_AIM OF THE TASK:_ Arrange the lines of the entries as a JSON list of strings, one string per line with blank lines omitted, covering everything from the line containing "The height and width of the screenshot is (756, 2172)." down to the line containing "(x=199, y=260)", both included.

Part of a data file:
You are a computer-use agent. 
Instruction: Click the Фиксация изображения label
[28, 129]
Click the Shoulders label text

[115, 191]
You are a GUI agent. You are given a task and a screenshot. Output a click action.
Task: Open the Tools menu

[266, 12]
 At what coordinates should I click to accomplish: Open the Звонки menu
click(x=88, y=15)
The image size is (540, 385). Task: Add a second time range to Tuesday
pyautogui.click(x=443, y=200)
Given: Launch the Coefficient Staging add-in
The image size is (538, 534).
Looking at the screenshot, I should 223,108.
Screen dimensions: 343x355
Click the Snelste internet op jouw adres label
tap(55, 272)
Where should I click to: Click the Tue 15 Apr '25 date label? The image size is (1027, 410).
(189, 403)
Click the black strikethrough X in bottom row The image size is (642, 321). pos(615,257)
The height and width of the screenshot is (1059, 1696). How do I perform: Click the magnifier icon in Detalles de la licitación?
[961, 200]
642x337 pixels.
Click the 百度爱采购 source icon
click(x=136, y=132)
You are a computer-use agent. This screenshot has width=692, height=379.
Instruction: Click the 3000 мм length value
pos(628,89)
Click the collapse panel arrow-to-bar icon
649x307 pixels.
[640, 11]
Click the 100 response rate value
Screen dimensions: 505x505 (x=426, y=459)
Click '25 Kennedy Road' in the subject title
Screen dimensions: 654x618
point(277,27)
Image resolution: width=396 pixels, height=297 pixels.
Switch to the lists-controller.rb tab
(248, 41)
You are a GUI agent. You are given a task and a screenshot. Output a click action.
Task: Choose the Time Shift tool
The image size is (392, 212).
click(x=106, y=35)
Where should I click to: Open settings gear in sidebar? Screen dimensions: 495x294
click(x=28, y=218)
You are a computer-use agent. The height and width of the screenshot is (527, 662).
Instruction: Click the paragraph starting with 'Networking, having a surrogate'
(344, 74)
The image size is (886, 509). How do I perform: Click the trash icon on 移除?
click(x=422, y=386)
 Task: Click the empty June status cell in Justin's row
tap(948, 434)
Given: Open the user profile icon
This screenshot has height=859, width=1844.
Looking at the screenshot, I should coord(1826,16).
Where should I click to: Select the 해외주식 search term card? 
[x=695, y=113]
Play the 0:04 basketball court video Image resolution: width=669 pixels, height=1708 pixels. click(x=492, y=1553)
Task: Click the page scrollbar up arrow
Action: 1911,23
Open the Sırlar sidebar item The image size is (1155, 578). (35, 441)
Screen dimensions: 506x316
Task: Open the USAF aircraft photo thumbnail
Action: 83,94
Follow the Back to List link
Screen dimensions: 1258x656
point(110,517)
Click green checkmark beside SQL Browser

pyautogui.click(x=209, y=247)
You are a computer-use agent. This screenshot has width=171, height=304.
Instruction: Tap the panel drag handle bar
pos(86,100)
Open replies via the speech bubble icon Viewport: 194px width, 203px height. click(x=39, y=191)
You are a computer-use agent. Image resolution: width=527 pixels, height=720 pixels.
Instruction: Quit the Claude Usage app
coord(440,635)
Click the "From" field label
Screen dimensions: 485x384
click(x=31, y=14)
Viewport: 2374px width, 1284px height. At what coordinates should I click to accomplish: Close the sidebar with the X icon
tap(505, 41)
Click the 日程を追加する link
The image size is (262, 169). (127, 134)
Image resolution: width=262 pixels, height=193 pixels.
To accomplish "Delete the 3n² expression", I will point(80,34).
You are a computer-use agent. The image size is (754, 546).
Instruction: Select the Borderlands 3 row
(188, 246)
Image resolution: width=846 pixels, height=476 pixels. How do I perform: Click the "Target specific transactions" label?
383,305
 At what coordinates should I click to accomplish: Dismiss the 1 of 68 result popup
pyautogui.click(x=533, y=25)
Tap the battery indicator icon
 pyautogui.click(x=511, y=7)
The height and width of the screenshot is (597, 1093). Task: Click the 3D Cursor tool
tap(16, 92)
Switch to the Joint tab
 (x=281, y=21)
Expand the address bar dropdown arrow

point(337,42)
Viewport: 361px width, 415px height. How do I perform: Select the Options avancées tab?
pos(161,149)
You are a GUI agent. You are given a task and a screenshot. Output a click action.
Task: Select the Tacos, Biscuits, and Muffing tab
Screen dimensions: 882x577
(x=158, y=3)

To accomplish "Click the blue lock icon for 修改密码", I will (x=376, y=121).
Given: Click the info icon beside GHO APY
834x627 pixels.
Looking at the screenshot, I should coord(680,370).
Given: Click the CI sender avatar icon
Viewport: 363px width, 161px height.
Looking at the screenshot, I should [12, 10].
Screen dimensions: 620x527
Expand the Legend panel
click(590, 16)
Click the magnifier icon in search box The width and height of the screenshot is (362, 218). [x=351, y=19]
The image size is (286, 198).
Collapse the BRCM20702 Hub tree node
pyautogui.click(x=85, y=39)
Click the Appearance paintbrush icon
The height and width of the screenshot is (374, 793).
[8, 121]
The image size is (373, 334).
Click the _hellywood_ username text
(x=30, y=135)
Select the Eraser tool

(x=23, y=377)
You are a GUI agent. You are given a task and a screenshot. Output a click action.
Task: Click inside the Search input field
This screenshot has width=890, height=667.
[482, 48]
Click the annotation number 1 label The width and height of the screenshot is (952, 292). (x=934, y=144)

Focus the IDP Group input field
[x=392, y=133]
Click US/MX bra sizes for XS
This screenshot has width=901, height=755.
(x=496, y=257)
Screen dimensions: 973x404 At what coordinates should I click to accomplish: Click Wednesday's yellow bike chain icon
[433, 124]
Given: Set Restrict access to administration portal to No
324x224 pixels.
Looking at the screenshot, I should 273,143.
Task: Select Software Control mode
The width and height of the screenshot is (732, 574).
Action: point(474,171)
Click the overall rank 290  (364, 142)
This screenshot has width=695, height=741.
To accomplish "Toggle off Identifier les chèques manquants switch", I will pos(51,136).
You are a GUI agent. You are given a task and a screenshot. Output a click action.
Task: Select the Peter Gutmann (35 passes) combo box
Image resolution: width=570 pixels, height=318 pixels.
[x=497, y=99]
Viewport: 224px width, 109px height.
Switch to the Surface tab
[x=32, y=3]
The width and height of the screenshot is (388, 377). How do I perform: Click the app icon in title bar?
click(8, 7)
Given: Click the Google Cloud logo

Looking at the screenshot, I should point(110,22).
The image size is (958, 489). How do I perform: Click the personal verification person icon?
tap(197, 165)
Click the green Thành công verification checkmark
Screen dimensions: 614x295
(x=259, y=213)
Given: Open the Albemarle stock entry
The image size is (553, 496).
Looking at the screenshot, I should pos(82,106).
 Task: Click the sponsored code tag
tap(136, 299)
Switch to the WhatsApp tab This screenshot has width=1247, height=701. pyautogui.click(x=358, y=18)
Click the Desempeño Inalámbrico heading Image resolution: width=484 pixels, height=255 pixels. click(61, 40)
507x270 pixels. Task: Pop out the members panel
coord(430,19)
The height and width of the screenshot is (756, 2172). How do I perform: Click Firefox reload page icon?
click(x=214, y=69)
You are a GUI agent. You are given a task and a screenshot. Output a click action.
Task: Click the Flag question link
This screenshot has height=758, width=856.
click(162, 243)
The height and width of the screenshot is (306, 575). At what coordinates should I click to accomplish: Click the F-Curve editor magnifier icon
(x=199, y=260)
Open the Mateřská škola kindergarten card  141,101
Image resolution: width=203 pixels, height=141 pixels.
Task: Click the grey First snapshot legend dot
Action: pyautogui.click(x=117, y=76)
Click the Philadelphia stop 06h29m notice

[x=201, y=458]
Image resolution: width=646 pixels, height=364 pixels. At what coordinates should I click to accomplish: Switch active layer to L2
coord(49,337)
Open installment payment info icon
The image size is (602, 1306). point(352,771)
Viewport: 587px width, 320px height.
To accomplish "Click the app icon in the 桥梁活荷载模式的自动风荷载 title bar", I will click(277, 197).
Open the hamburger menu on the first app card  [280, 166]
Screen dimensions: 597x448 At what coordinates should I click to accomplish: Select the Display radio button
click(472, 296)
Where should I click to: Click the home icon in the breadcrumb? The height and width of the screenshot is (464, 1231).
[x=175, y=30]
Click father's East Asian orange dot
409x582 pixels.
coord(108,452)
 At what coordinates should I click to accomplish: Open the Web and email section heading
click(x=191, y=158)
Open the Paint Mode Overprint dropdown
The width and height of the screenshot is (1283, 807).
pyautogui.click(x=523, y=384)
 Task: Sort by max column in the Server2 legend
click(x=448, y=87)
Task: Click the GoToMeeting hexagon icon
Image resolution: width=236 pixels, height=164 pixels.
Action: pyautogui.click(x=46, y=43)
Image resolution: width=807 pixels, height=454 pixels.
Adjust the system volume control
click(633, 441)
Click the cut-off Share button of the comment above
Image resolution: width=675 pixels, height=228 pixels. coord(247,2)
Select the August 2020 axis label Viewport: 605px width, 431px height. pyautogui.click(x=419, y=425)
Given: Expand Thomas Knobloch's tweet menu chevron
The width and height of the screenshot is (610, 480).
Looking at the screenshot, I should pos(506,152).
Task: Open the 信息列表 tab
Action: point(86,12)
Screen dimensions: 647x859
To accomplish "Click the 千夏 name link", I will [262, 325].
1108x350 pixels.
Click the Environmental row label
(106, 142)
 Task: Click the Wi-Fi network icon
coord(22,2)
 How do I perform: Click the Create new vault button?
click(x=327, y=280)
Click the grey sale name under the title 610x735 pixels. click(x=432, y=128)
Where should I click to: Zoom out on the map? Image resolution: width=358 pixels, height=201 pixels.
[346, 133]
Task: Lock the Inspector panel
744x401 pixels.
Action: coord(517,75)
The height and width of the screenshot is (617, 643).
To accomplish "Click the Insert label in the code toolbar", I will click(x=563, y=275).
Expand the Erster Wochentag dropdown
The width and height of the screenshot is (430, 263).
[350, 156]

_FINISHED ANSWER:_
[
  "The height and width of the screenshot is (756, 2172). How do I perform: Click Firefox reload page icon?",
  "click(x=214, y=69)",
  "You are a GUI agent. You are given a task and a screenshot. Output a click action.",
  "Task: Click the Flag question link",
  "This screenshot has height=758, width=856.",
  "click(162, 243)",
  "The height and width of the screenshot is (306, 575). At what coordinates should I click to accomplish: Click the F-Curve editor magnifier icon",
  "(x=199, y=260)"
]